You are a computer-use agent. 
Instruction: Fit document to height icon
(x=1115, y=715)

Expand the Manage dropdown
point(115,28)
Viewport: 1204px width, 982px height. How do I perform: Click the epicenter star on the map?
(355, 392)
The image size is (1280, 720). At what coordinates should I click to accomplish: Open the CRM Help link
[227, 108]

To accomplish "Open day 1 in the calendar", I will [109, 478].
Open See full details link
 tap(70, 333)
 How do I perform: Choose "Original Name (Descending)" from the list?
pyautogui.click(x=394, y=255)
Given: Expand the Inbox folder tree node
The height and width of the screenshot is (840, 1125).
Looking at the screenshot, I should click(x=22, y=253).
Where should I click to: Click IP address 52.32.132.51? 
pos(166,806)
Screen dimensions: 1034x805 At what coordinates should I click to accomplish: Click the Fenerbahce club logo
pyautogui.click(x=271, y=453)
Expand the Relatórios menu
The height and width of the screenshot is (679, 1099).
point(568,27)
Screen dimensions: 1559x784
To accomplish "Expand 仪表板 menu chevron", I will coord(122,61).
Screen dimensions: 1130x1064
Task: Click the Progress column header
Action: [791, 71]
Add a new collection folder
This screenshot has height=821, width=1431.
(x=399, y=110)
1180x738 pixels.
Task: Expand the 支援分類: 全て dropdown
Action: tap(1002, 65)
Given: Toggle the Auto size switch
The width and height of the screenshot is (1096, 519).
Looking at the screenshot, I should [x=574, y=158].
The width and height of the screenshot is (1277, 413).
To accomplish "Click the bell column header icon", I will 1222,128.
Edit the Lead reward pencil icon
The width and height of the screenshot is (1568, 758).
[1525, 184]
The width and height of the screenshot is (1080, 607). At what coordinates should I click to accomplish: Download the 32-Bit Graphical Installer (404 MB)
-*-
Extract the full listing above without altering anything.

Result for this task –
You are a computer-use agent. 
Instruction: Fit document to height icon
(x=1115, y=715)

Expand the Manage dropdown
point(115,28)
Viewport: 1204px width, 982px height. How do I perform: Click the epicenter star on the map?
(355, 392)
The image size is (1280, 720). At what coordinates should I click to accomplish: Open the CRM Help link
[227, 108]

To accomplish "Open day 1 in the calendar", I will [109, 478].
Open See full details link
 tap(70, 333)
 How do I perform: Choose "Original Name (Descending)" from the list?
pyautogui.click(x=394, y=255)
Given: Expand the Inbox folder tree node
The height and width of the screenshot is (840, 1125).
Looking at the screenshot, I should click(x=22, y=253).
Where should I click to: Click IP address 52.32.132.51? 
pos(166,806)
Screen dimensions: 1034x805 At what coordinates should I click to accomplish: Click the Fenerbahce club logo
pyautogui.click(x=271, y=453)
Expand the Relatórios menu
The height and width of the screenshot is (679, 1099).
point(568,27)
Screen dimensions: 1559x784
To accomplish "Expand 仪表板 menu chevron", I will coord(122,61).
Screen dimensions: 1130x1064
Task: Click the Progress column header
Action: [791, 71]
Add a new collection folder
This screenshot has height=821, width=1431.
(x=399, y=110)
1180x738 pixels.
Task: Expand the 支援分類: 全て dropdown
Action: tap(1002, 65)
Given: Toggle the Auto size switch
The width and height of the screenshot is (1096, 519).
Looking at the screenshot, I should [x=574, y=158].
The width and height of the screenshot is (1277, 413).
To accomplish "Click the bell column header icon", I will 1222,128.
Edit the Lead reward pencil icon
The width and height of the screenshot is (1568, 758).
[1525, 184]
The width and height of the screenshot is (1080, 607). At what coordinates should I click to accomplish: Download the 32-Bit Graphical Installer (404 MB)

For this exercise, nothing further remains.